SHORT TASK: Copy out the lines of the listing starting at the line containing "Expand dropdown arrow" and ending at the line containing "Action: [2189, 73]", including both of those lines.

SOURCE DATA:
"""

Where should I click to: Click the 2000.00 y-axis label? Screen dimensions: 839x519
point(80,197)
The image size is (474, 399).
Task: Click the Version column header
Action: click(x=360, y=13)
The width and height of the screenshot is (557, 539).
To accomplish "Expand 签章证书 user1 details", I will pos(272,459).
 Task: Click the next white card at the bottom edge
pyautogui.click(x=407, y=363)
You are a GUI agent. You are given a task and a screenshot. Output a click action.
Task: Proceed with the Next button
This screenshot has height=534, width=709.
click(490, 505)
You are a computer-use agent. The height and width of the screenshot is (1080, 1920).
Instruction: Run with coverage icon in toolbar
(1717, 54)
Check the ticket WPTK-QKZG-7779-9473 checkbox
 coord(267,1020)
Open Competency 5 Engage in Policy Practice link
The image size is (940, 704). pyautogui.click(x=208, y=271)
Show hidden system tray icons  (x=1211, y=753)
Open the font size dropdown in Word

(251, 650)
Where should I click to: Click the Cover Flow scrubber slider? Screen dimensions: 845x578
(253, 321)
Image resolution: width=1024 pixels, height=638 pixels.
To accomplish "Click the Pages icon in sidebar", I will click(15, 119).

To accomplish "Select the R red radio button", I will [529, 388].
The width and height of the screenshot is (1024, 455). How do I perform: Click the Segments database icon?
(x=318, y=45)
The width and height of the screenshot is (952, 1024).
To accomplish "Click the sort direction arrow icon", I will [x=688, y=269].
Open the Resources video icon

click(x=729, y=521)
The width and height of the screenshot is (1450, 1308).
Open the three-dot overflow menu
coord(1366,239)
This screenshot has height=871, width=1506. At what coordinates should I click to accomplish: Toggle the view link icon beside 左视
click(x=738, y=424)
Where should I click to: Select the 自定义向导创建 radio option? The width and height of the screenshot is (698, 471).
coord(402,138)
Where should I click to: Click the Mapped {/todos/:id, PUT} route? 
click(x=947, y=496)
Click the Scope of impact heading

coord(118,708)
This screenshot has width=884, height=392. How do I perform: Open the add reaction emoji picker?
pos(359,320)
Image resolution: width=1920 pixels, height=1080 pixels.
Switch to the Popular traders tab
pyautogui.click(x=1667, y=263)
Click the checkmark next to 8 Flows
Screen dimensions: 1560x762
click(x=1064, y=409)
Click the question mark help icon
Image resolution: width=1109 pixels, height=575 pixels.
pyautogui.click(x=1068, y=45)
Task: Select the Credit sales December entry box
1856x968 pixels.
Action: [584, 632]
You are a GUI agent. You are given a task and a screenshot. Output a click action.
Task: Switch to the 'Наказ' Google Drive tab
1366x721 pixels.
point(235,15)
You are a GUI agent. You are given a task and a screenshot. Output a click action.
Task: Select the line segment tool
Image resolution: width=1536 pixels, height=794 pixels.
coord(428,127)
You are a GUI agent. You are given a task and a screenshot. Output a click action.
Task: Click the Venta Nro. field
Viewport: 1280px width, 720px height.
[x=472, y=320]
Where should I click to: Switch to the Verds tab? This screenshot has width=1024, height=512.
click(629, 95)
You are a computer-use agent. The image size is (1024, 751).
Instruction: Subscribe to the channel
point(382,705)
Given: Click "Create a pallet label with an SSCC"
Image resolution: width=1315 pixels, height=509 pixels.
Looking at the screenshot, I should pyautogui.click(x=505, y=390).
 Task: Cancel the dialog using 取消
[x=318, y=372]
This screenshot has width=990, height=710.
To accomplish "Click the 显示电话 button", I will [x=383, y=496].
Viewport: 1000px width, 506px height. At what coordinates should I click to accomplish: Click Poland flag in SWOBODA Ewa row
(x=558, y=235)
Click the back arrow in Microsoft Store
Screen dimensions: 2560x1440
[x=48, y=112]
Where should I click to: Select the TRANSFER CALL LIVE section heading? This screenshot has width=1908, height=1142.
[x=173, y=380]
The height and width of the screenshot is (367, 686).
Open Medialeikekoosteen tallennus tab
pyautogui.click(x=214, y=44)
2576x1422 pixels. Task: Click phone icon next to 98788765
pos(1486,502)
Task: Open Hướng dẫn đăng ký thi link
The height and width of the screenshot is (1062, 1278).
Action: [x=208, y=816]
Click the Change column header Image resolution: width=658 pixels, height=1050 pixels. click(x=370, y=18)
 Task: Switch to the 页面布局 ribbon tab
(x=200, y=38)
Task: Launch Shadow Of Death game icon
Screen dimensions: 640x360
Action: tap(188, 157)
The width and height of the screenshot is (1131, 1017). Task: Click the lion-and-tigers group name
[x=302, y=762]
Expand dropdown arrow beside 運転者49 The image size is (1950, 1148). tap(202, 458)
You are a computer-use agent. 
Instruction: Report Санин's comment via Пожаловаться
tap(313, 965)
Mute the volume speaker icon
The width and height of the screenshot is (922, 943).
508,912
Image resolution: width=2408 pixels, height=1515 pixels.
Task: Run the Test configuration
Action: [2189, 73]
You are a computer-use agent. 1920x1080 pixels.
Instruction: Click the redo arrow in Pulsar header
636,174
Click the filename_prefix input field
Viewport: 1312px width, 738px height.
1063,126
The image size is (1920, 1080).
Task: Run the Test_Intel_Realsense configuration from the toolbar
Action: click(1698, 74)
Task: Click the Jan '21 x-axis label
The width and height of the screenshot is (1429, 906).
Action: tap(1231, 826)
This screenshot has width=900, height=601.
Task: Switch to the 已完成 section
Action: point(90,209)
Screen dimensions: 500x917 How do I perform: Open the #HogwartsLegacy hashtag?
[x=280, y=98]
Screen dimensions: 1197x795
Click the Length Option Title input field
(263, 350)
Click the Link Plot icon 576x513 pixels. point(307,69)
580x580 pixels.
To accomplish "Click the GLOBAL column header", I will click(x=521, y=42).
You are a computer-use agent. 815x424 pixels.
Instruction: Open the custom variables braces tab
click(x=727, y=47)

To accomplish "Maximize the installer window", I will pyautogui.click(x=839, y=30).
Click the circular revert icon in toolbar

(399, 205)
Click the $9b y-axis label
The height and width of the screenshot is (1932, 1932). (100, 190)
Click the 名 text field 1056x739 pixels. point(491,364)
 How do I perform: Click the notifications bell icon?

"""

PROBLEM SOLUTION:
Expand dropdown arrow beside 運転者49 The image size is (1950, 1148). tap(202, 458)
You are a computer-use agent. 
Instruction: Report Санин's comment via Пожаловаться
tap(313, 965)
Mute the volume speaker icon
The width and height of the screenshot is (922, 943).
508,912
Image resolution: width=2408 pixels, height=1515 pixels.
Task: Run the Test configuration
Action: [2189, 73]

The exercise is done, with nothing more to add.